──────── Records

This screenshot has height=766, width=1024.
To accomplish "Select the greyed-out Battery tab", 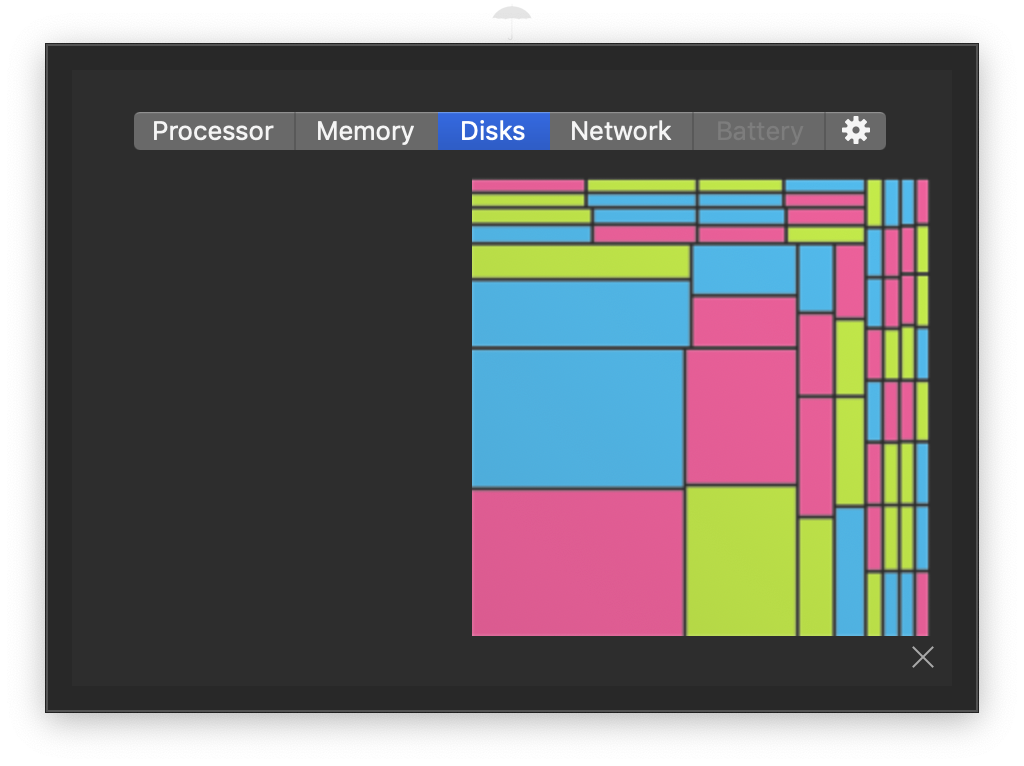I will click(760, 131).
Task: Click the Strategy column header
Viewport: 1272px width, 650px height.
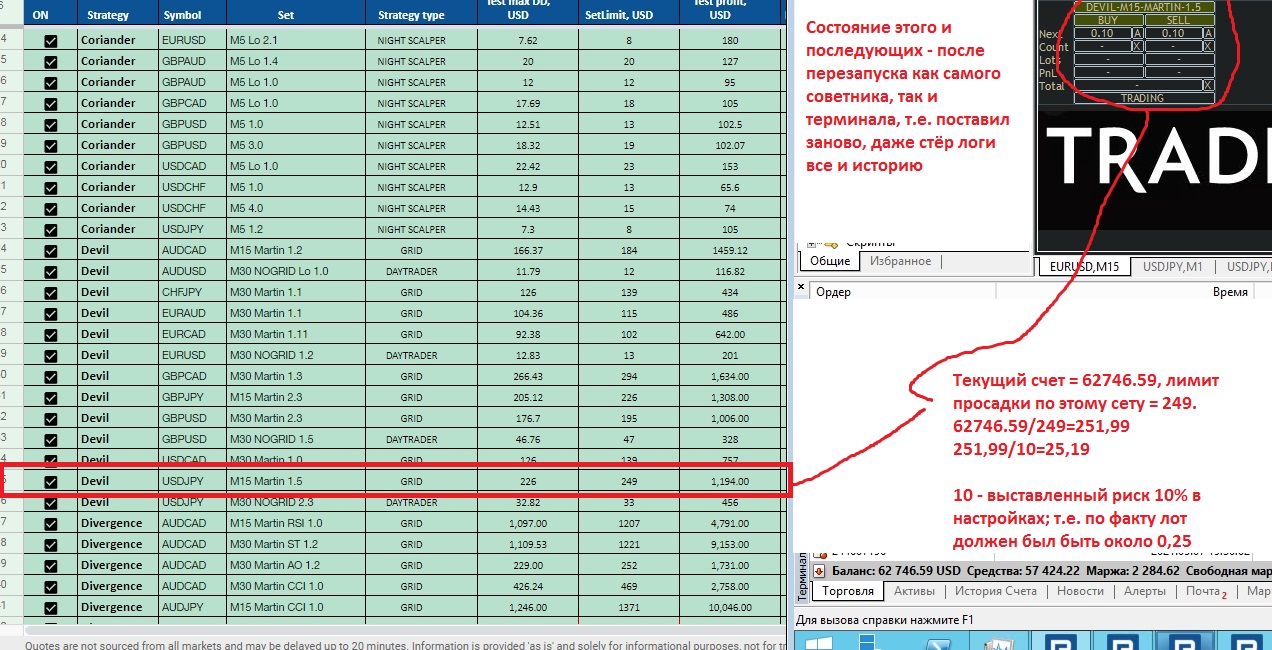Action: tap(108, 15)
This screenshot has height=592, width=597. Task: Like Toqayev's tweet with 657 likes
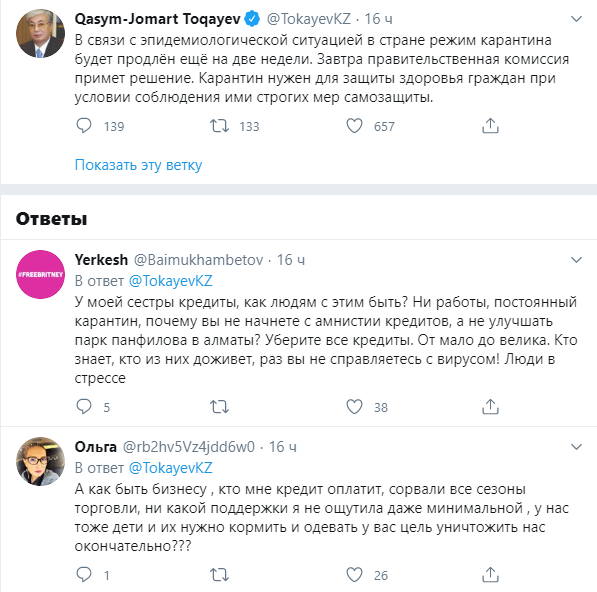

────────────────
──────── Records

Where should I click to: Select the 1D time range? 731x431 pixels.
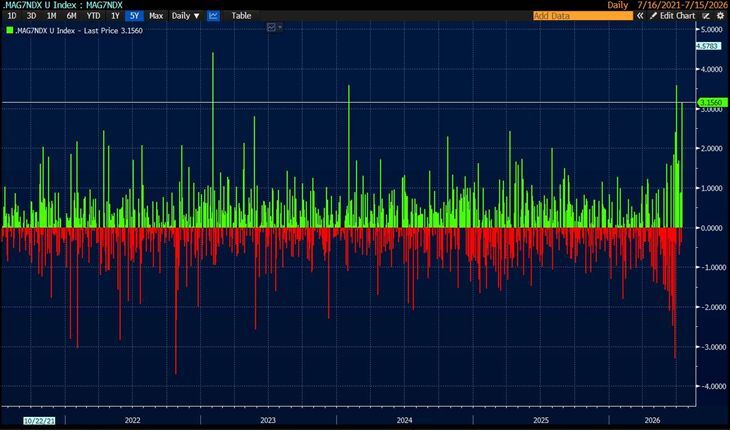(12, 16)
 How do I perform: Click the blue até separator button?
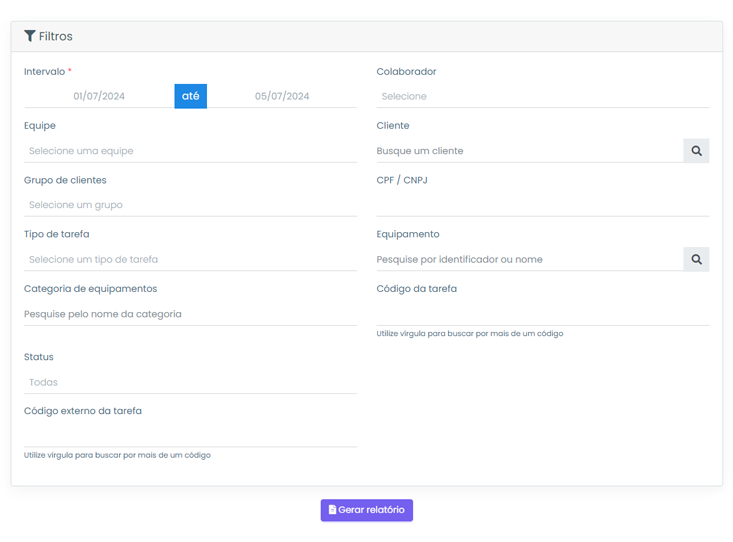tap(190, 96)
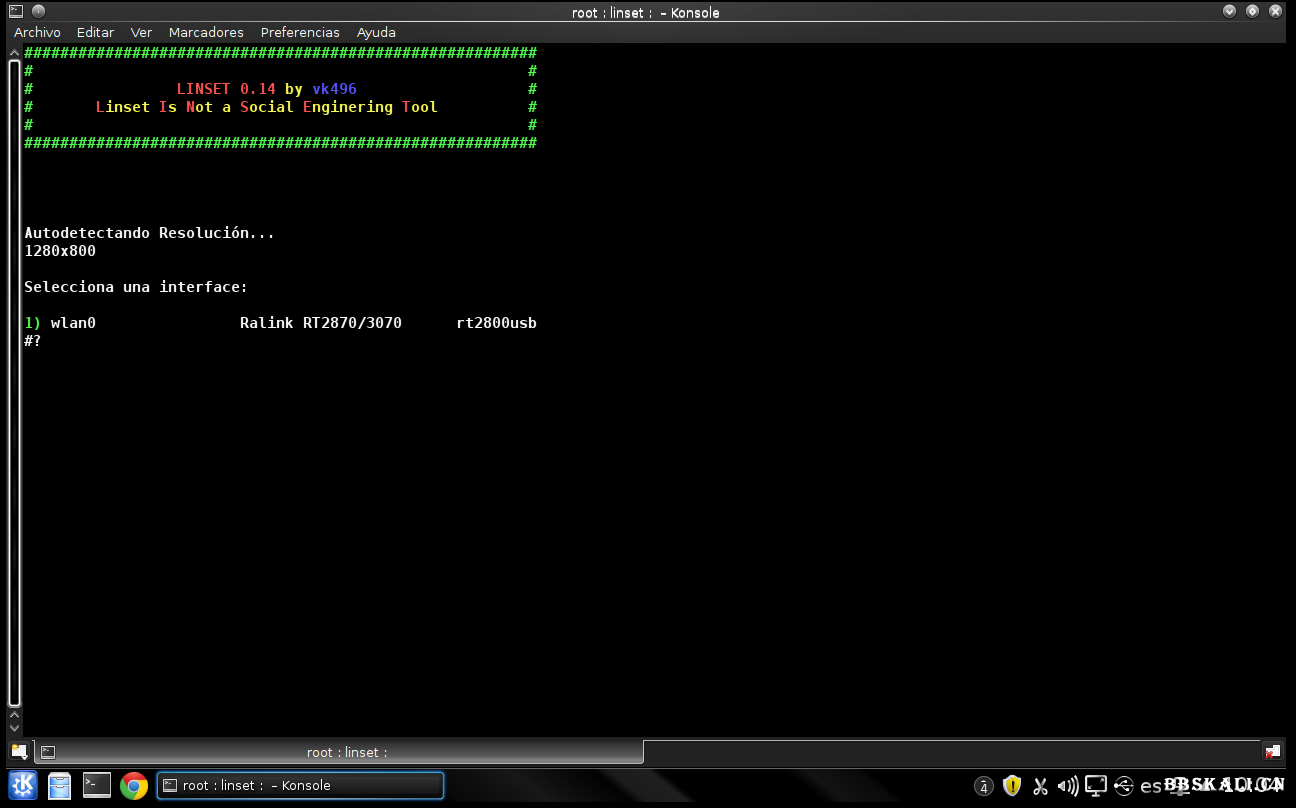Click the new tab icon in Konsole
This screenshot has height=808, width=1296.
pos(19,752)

────────────────
──────── Records

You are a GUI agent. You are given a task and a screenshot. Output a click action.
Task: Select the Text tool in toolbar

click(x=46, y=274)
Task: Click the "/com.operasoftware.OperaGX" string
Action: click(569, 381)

────────────────

Return only the part above that opens with the line containing "Task: Click the Strategy column header" and closes with the line containing "This screenshot has height=592, width=597.", exactly and with both ends, skipping the pictures.

Task: Click the Strategy column header
Viewport: 1272px width, 650px height.
Action: tap(108, 15)
This screenshot has height=592, width=597. Task: Like Toqayev's tweet with 657 likes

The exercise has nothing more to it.